Exercise description – Below are the records; print them all without any alteration.

Stored data –
»»

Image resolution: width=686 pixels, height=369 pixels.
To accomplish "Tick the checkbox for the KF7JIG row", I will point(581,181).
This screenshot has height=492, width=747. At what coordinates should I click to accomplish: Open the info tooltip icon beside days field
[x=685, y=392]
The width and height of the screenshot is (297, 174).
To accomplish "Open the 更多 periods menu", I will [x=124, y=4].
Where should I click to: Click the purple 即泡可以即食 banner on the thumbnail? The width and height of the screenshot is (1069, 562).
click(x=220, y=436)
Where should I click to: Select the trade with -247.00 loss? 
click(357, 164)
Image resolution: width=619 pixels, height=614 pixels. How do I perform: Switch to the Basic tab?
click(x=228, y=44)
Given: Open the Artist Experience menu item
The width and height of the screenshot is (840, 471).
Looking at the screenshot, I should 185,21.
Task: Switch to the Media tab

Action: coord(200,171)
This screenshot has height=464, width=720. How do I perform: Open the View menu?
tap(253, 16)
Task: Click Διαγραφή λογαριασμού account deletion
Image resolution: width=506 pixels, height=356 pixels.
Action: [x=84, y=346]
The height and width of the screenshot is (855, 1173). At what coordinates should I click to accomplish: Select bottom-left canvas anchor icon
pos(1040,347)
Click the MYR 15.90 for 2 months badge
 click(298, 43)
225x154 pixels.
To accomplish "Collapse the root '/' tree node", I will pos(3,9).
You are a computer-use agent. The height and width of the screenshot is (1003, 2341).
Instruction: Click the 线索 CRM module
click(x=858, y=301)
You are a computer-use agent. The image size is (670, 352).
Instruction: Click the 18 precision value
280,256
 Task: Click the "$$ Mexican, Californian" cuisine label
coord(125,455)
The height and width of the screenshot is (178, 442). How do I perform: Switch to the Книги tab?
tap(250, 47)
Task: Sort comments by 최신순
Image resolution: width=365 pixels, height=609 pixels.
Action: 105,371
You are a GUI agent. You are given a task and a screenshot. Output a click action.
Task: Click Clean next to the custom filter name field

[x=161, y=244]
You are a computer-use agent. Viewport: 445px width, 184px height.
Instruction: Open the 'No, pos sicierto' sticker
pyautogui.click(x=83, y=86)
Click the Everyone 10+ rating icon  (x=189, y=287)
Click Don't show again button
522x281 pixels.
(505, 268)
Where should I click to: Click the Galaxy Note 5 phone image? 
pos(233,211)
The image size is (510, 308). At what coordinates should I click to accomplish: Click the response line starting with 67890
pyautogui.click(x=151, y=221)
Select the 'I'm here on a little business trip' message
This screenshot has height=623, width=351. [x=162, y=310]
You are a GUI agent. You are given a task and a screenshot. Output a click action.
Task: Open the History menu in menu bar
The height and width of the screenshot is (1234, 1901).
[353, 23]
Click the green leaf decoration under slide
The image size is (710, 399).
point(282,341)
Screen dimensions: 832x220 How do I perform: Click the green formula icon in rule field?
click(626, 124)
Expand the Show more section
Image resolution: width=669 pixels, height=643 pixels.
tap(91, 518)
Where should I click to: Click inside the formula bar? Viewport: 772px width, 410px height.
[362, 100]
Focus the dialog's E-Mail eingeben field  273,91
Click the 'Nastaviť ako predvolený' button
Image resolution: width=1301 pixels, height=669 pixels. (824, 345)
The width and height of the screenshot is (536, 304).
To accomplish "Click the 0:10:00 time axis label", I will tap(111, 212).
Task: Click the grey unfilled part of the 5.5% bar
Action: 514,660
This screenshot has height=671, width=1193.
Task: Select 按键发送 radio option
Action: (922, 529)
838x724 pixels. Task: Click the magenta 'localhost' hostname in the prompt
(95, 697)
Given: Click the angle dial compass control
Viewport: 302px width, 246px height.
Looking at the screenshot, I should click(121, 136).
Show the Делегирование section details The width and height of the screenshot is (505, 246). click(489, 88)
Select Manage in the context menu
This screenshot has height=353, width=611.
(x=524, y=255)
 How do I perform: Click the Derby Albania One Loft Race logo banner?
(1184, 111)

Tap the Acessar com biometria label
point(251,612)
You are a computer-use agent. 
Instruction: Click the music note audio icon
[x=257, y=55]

««

Output for this task –
Image resolution: width=686 pixels, height=369 pixels.
To accomplish "Tick the checkbox for the KF7JIG row", I will point(581,181).
This screenshot has height=492, width=747. At what coordinates should I click to accomplish: Open the info tooltip icon beside days field
[x=685, y=392]
The width and height of the screenshot is (297, 174).
To accomplish "Open the 更多 periods menu", I will [x=124, y=4].
Where should I click to: Click the purple 即泡可以即食 banner on the thumbnail? The width and height of the screenshot is (1069, 562).
click(x=220, y=436)
Where should I click to: Select the trade with -247.00 loss? 
click(357, 164)
Image resolution: width=619 pixels, height=614 pixels. How do I perform: Switch to the Basic tab?
click(x=228, y=44)
Given: Open the Artist Experience menu item
The width and height of the screenshot is (840, 471).
Looking at the screenshot, I should 185,21.
Task: Switch to the Media tab

Action: coord(200,171)
This screenshot has height=464, width=720. How do I perform: Open the View menu?
tap(253, 16)
Task: Click Διαγραφή λογαριασμού account deletion
Image resolution: width=506 pixels, height=356 pixels.
Action: [x=84, y=346]
The height and width of the screenshot is (855, 1173). At what coordinates should I click to accomplish: Select bottom-left canvas anchor icon
pos(1040,347)
Click the MYR 15.90 for 2 months badge
 click(298, 43)
225x154 pixels.
To accomplish "Collapse the root '/' tree node", I will pos(3,9).
You are a computer-use agent. The height and width of the screenshot is (1003, 2341).
Instruction: Click the 线索 CRM module
click(x=858, y=301)
You are a computer-use agent. The image size is (670, 352).
Instruction: Click the 18 precision value
280,256
 Task: Click the "$$ Mexican, Californian" cuisine label
coord(125,455)
The height and width of the screenshot is (178, 442). How do I perform: Switch to the Книги tab?
tap(250, 47)
Task: Sort comments by 최신순
Image resolution: width=365 pixels, height=609 pixels.
Action: 105,371
You are a GUI agent. You are given a task and a screenshot. Output a click action.
Task: Click Clean next to the custom filter name field

[x=161, y=244]
You are a computer-use agent. Viewport: 445px width, 184px height.
Instruction: Open the 'No, pos sicierto' sticker
pyautogui.click(x=83, y=86)
Click the Everyone 10+ rating icon  (x=189, y=287)
Click Don't show again button
522x281 pixels.
(505, 268)
Where should I click to: Click the Galaxy Note 5 phone image? 
pos(233,211)
The image size is (510, 308). At what coordinates should I click to accomplish: Click the response line starting with 67890
pyautogui.click(x=151, y=221)
Select the 'I'm here on a little business trip' message
This screenshot has height=623, width=351. [x=162, y=310]
You are a GUI agent. You are given a task and a screenshot. Output a click action.
Task: Open the History menu in menu bar
The height and width of the screenshot is (1234, 1901).
[353, 23]
Click the green leaf decoration under slide
The image size is (710, 399).
point(282,341)
Screen dimensions: 832x220 How do I perform: Click the green formula icon in rule field?
click(626, 124)
Expand the Show more section
Image resolution: width=669 pixels, height=643 pixels.
tap(91, 518)
Where should I click to: Click inside the formula bar? Viewport: 772px width, 410px height.
[362, 100]
Focus the dialog's E-Mail eingeben field  273,91
Click the 'Nastaviť ako predvolený' button
Image resolution: width=1301 pixels, height=669 pixels. (824, 345)
The width and height of the screenshot is (536, 304).
To accomplish "Click the 0:10:00 time axis label", I will tap(111, 212).
Task: Click the grey unfilled part of the 5.5% bar
Action: 514,660
This screenshot has height=671, width=1193.
Task: Select 按键发送 radio option
Action: (922, 529)
838x724 pixels. Task: Click the magenta 'localhost' hostname in the prompt
(95, 697)
Given: Click the angle dial compass control
Viewport: 302px width, 246px height.
Looking at the screenshot, I should click(121, 136).
Show the Делегирование section details The width and height of the screenshot is (505, 246). click(489, 88)
Select Manage in the context menu
This screenshot has height=353, width=611.
(x=524, y=255)
 How do I perform: Click the Derby Albania One Loft Race logo banner?
(1184, 111)

Tap the Acessar com biometria label
point(251,612)
You are a computer-use agent. 
Instruction: Click the music note audio icon
[x=257, y=55]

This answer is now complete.